§ **SELECTED EXCERPT**
Ryan Hall. Beneath the Backbone of the World: Blackfoot People and the North American Borderlands, 1720–1877. Chapel Hill: University of North Carolina Press, 2020. 272 pp. $29.95 (paper), ISBN 978-1-4696-5515-4; (e-book), ISBN 978-1-4696-5516-1.
Reviewed by James Mochoruk (University of North Dakota)
Published on H-AmIndian (March, 2022)
Commissioned by F. Evan Nooe (University of South Carolina Lancaster)
Not to put too fine a point upon matters, Ryan Hall has crafted an astonishingly good book out of his 2015 Yale PhD dissertation. In only 180 pages of text, Beneath the Backbone of the World manages to tell the complex story of the three nations of the Blackfoot peoples, who dominated a sizable portion of the northwestern Great Plains, over a period of 150 years. In essence, this book is about the world that the Piikani, Kainai, and Siksika created for themselves and how they managed change during the fur trade era, all “while maintaining their own sovereignty, territory and peace of mind” (p. 3).
Hall breaks his work into three major parts: “Homelands, 1720-1806,” “Boundaries, 1806-1848,” and “Collisions, 1848-1870,” plus an epilogue that carries the story in Canada up to 1877. This division is a bit misleading though, as well over half of chapter one provides background on the origins, beliefs, cultural development, and political and diplomatic activities of the Blackfoot in the millennium prior to 1720, as well as vivid descriptions of the land, resources, and eco-regions of Blackfoot territory. But this is all to the good, particularly for nonspecialist readers, who will find this material particularly useful.

§ **DATASET CONTENT**
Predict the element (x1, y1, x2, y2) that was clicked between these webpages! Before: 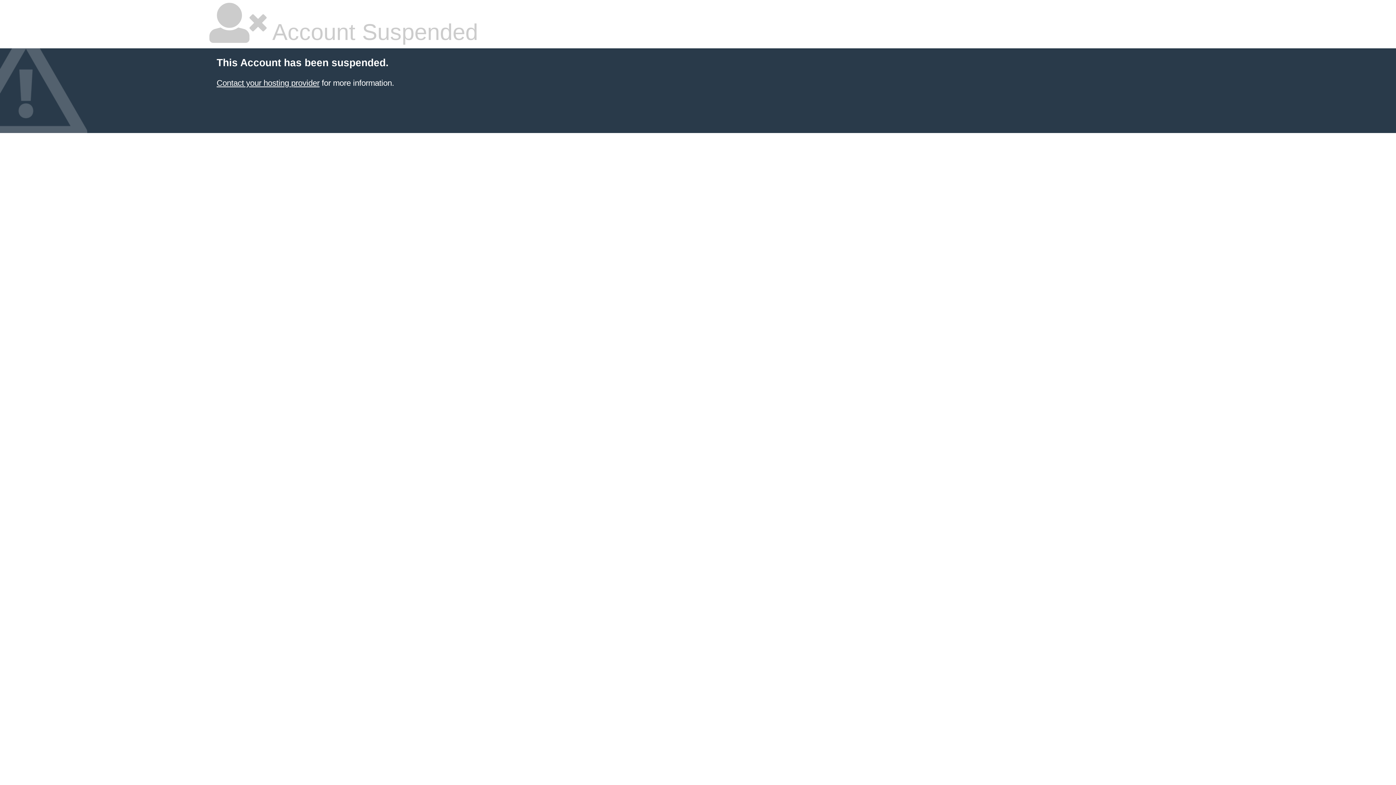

§ **CHALLENGE 1**
From the book review, copy the passage starting with "Hall breaks his" and going on through "material particularly useful.".
§ **CHALLENGE 2**
Answer these questions from the book review:
(a) Which university is the reviewer affiliated with?
(b) How many pages of text does the book contain?
(c) Up to what year does the epilogue carry the story in Canada?

§ **FINISHED ANSWER 1**
Hall breaks his work into three major parts: “Homelands, 1720-1806,” “Boundaries, 1806-1848,” and “Collisions, 1848-1870,” plus an epilogue that carries the story in Canada up to 1877. This division is a bit misleading though, as well over half of chapter one provides background on the origins, beliefs, cultural development, and political and diplomatic activities of the Blackfoot in the millennium prior to 1720, as well as vivid descriptions of the land, resources, and eco-regions of Blackfoot territory. But this is all to the good, particularly for nonspecialist readers, who will find this material particularly useful.

§ **FINISHED ANSWER 2**
(a) The University of North Dakota
(b) 180 pages
(c) 1877